Mais il est sûr que recruter par exemple un profil de directeur digital loin de l’éco-système parisien peut se révéler compliqué. Sophie de Bièvre, Partner chez Vendôme Associés reconnaît « [qu’il] peut y avoir des différences en fonction des métiers couverts ». Si par exemple les directeurs industriels sont « par nature » habitués à ne pas travailler dans les centres-villes des grandes agglomérations où l’on trouve peu de sites de production, certaines fonctions sont plus difficiles à mobiliser en région et en zone rurale, comme c’est le cas par exemple de la fonction marketing. Les profils « technologiques » ou « innovation » font aussi partie des ressources difficiles à attirer hors de la capitale.

Quelle stratégie alors adopter pour les PME ?

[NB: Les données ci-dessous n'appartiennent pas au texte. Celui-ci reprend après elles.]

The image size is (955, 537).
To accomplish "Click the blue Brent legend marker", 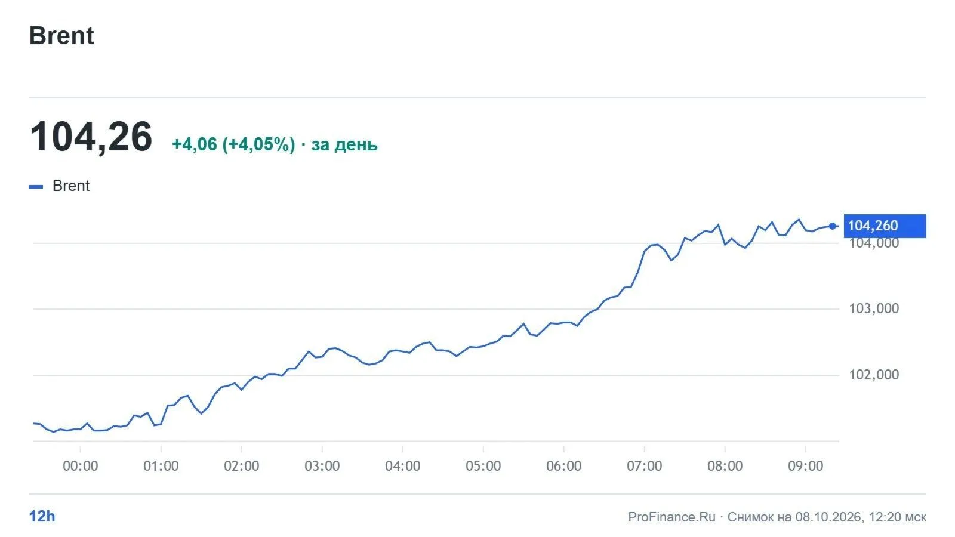I will (36, 187).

1. Augmenter son pouvoir de séduction

 

Les PME sont souvent loin de posséder l’attractivité des grands groupes parce qu’elles n’en possèdent pas la notoriété ou ne peuvent pas forcément offrir les mêmes perspectives d’évolution. Il est donc important pour elles d’investir dans leur marque employeur et de mettre en avant leurs atouts, ainsi que ceux de leur région / localisation, par rapport à l’implantation de toute une cellule familiale : initiatives de l’entreprise, avantages, intégration et solidarité de l’équipe de direction, qualité de l’enseignement local, existence de réseaux et d’associations, etc.

 

 2. Se montrer flexible et faire quelques concessions

 

« Un cadre dirigeant peut être extrêmement motivé par une mission, il n’acceptera pas nécessairement facilement de diminuer sa rémunération pour autant », même si l’argument est souvent avancé par les entreprises que « le coût de la vie n’est pas le même qu’à Paris », précise Anita Pouplard, Managing Partner pour le cabinet Boyden.

 

Elizabeth Garforth, également Partner chez Boyden, évoque le fait que « de nombreux cadres dirigeants sont prêts à faire du « commuting »», à savoir habiter dans un lieu et travailler dans un autre. Avec les événements actuels et l’installation du télétravail comme un nouveau mode de fonctionnement, il y a fort à parier que les dirigeants seront plus ouverts, à l’avenir, à accepter que certains de leurs cadres soient présents une partie de la semaine, et réalisent leur mission depuis chez eux le reste du temps. Ceci est d’autant plus pertinent pour les postes dont une grosse partie de l’activité se déroule à l’international.

 

Dans l'ensemble, la flexibilité devra aussi se traduire par une ouverture plus grande sur les profils recherchés et pour certaines fonctions, « par l'acceptation que des profils puissent être pertinents pour l'entreprise de par leur expertise, leur personnalité et leur adéquation à la culture de l'organisation, sans forcément être issus du même secteur que celui de l'entreprise », précise Raphaëlle Pautrot, Senior consultant chez Maesina.

 

 3. Prendre le temps du recrutement en faisant appel à un expert en temps partagé pendant la période de recherche

 

« Les sociétés françaises pourraient s’inspirer de leurs cousines Outre-Manche, qui ont fréquemment recours à des managers de transition pendant la période de recrutement », confie Françoise de Metz-Noblat, consultante en chasse de tête. Ceci permet, à la fois pour les professionnels du recrutement, et pour les entreprises elles-mêmes, d’envisager avec sérénité la période de recherche de « la perle rare » … et d’éviter de laisser en jachère les dossiers et équipes des personnes parfois absentes de leur poste pendant plusieurs mois. Un avis partagé par Anne Stéphan, Managing Director chez Adeo Research, Svetlana Antic, de la société Ovélink et Stéphane Chabert, partner chez Steven Andrews Europe.

 

L’avantage d’un directeur de transition à temps partagé est qu’il permet aux entreprises de minimiser le budget alloué au global au recrutement. Ce peut être un moyen d’autant plus pertinent que sur une période transitoire, la présence du manager ne doit pas nécessairement couvrir un temps plein, car il s’agit d’assurer la continuité d’une mission plutôt que de mettre en place de nouveaux projets.

 

Les professionnels du recrutement pourraient ainsi proposer un service complémentaire à leurs clients et ainsi leur permettre d’éviter qu’un poste clef de leur organisation soit vacant trop longtemps.